# URGENT: FEDERAL and AMERICAN EAGLE .45 ACP Recall



## Ranger_Smoothie (Feb 10, 2011)

*URGENT! PLEASE SPREAD THIS FAR AND WIDE!*

I just received an email from a guy with an attachment from Federal Premium Ammunition. The attachment is an urgent recall of some lots of Federal and American Eagle .45 ammo.
***Please read all of this if you have ANY .45 ACP ammunition from American Eagle, Champion, GoldMedal, Hi-Shok, or Federal.***
I checked Federal's web site, but saw nothing about this recall as of 12 PM on February 10th, so I called them to make sure this wasn't a hoax.
IT IS REAL.

The email was from a guywho said that an H&K, using the ammo mentioned in the recall, blew up in someone's hand a couple of weeks ago at the Hampton Road Criminal Justice Training Academy!

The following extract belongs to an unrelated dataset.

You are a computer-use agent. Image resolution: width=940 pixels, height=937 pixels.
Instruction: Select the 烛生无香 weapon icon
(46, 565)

----------------------------------------------------------------------------------------------------------


2/07/11
FEDERAL and AMERICAN EAGLE
45 AUTO PRODUCT SAFETY WARNING
Immediate Action Required
FEDERAL CARTRIDGE COMPANY • 900 BOB EHLEN DRIVE • ANOKA, MN 55303 • PHONE 763.323.2300 • Toll Free: 1-800-322-2342
Certain lots of recently manufactured 45 Auto ammunition may contain an incorrect propellant charge. Use of product from these lots may result in firearm damage and possible serious injury.
DO NOT USE PRODUCT FROM THE FOLLOWING LOTS:
38X628 through 38X765
38T401 through 38T414
If you have in your possession any 45 Auto with the following brand names and part numbers, check to see if your ammunition package contains the above lots: American Eagle® (AE45A, AE45N1, or AE45A250), Champion™ (WM5233), GoldMedal® (GM45B), Hi-Shok® (45C, 45D) and Federal® Personal Defense® (C45C, C45D).
THIS WARNING APPLIES ONLY TO THE LOTS LISTED ABOVE.
If you possess ammunition from any of these lots, or have questions concerning this warning, please contact us at 1-800-831-0850 or 1-800-322-2342 and ask for Product Service.
Federal will provide replacement product and will cover the cost of returning the affected product.
We apologize for any inconvenience this may cause.
http://www.federalpremium.com/pdf/45_Auto_warning.pdf


----------